You will need a database of usernames in order to learn the difference between real ones and fake one. Call this the "training set":
From the training set, calculate the number of occurrences for each 3 letter combination. From "mtimmerm", for example, you would add counts for "mti", "tim", "imm", etc. Let N(x) be the number of counts for x in the training set, and let TOTAL be the total number of counts. Let F(x) = (N(x)+1)/(TOTAL+1) This will be our estimate for the frequency at which that 3 letter combination occurs in usernames.
Given a candidate username U, for each 3-letter combination x in U, calculate H(x) = -log(F(X)).

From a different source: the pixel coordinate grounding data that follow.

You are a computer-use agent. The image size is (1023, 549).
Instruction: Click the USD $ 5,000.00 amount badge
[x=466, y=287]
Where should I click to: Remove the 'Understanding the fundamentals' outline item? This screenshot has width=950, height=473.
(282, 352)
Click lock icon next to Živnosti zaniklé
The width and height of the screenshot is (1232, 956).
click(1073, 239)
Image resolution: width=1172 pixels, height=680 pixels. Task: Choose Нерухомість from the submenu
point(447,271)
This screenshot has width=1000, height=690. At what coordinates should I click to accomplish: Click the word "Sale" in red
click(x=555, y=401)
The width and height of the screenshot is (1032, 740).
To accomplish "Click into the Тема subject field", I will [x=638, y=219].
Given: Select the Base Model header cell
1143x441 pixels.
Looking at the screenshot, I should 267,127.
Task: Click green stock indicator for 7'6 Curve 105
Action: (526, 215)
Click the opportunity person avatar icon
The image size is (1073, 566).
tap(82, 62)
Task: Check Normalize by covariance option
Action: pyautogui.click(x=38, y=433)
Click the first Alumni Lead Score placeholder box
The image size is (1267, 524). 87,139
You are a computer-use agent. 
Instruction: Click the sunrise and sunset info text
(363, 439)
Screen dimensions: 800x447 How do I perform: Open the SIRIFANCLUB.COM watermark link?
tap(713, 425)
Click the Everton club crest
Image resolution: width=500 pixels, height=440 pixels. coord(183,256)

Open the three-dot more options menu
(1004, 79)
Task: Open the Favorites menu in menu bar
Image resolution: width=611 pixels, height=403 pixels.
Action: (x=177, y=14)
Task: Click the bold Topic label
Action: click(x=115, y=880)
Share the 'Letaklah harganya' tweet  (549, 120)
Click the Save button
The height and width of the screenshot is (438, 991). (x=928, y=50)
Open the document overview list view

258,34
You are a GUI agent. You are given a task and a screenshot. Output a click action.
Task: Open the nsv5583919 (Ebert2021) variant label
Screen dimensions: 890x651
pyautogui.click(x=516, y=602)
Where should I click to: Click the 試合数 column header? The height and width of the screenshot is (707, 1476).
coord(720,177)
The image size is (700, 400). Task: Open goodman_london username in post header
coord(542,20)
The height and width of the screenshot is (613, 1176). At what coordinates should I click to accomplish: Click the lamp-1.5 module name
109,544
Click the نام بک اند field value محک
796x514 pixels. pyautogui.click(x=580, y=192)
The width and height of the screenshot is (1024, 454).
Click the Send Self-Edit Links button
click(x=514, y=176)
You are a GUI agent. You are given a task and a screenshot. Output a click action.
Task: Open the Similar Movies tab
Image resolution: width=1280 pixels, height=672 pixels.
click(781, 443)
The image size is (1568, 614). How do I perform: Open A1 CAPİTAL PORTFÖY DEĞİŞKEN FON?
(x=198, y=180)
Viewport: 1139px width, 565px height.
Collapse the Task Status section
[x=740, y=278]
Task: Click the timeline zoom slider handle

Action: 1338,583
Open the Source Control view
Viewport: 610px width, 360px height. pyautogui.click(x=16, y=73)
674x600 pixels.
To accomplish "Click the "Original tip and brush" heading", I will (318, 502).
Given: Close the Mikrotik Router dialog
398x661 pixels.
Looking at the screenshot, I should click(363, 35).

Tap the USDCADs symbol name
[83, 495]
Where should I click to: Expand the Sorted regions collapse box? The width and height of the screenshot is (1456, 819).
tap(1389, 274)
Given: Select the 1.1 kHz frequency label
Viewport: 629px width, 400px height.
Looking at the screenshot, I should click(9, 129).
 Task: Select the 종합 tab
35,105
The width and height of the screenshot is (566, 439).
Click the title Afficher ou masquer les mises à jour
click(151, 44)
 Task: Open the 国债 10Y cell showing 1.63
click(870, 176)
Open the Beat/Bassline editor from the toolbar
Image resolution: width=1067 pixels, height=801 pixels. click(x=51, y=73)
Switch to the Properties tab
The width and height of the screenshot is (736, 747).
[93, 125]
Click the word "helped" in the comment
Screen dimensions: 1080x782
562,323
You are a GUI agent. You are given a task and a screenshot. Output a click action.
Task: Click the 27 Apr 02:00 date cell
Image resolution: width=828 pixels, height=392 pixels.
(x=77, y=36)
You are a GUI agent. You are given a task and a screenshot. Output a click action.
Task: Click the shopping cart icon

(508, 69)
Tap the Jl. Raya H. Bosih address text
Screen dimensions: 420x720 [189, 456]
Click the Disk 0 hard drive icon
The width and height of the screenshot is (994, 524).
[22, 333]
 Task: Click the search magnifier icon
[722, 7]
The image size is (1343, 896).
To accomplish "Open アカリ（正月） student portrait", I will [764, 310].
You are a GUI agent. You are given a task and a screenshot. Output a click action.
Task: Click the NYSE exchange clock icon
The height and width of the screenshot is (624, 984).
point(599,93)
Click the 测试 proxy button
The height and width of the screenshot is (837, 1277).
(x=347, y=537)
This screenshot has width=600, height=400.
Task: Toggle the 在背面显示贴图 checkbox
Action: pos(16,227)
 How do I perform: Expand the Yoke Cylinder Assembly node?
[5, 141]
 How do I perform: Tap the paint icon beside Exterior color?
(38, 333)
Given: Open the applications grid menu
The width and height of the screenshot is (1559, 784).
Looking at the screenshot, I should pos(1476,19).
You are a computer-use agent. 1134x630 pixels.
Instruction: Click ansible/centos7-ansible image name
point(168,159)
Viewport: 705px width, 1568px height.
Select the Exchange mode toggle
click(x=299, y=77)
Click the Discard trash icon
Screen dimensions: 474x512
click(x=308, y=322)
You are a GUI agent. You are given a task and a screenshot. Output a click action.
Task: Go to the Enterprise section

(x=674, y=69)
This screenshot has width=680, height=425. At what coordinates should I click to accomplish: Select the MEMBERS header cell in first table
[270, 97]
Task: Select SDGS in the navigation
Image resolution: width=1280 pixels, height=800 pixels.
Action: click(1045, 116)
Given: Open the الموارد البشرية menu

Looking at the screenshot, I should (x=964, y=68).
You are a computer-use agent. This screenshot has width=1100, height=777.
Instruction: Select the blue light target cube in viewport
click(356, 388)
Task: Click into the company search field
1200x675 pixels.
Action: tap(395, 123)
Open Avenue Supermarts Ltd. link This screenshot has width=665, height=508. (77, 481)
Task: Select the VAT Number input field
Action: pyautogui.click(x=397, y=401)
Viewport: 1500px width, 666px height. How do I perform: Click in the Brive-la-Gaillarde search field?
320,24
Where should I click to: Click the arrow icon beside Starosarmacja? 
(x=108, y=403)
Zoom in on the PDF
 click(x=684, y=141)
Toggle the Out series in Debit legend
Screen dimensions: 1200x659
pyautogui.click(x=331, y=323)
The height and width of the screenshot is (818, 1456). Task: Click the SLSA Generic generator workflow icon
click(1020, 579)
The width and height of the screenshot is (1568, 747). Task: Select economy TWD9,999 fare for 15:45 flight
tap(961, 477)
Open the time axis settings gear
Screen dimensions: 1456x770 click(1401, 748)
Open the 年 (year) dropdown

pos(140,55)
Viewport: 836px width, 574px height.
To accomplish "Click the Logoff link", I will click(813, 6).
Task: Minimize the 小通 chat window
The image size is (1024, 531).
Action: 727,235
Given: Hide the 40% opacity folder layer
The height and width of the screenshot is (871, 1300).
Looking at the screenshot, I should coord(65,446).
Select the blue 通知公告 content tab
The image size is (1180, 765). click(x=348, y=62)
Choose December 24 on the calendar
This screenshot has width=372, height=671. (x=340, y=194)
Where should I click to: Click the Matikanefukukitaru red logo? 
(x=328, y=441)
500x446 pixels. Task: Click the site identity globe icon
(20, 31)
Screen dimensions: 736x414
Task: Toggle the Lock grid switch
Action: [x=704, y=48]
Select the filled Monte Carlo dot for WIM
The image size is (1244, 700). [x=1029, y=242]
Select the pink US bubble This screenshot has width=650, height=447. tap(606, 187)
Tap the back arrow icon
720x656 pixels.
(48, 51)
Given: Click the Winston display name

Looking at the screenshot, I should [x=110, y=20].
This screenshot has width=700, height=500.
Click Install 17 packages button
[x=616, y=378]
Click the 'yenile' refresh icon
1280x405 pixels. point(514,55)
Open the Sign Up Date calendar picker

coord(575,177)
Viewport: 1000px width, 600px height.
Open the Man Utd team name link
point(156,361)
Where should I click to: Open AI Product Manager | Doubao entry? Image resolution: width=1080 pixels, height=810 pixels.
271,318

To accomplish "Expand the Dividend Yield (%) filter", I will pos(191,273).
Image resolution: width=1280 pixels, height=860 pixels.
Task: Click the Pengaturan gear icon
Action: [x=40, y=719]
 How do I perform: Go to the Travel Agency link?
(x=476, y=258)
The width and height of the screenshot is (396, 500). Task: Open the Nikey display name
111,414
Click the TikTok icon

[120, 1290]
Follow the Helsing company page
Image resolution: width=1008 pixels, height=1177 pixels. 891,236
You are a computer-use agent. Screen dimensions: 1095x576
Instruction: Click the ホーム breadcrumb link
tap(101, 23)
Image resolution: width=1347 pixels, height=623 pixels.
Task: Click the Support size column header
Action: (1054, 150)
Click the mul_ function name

Add all these together and divide by length(U)-2 (the number of combinations) to get H(U). The is a measure of how 'unrealistic' U is.
Calculate H(U) for a bunch of usernames, and you should find that it is much higher for fake ones.
If you want to learn the theory behind how this works, the google word is "Entropy": https://en.wikipedia.org/wiki/Entropy_(information_theory)
What we are doing is making a statistical model for usernames, and then calculating how 'unusual' each username is according to that model. This is actually a measure of how many bits it would take to store the username if we used our model to compress it (sort of -- I simplified the calculations but they should be accurate enough relative to one another). Randomly generated usernames (which we are assuming are fake) will take more information to store than real ones.
NOTE: it's nice if the training set doesn't contain any fake usernames, but it won't make too much difference as long as most of them are real. Also note that it's not quite right to test names from the training set. If you're going to test names from the training set, then subtract 1/(TOTAL+1) from each F(X) so the username's own counts aren't included when testing it.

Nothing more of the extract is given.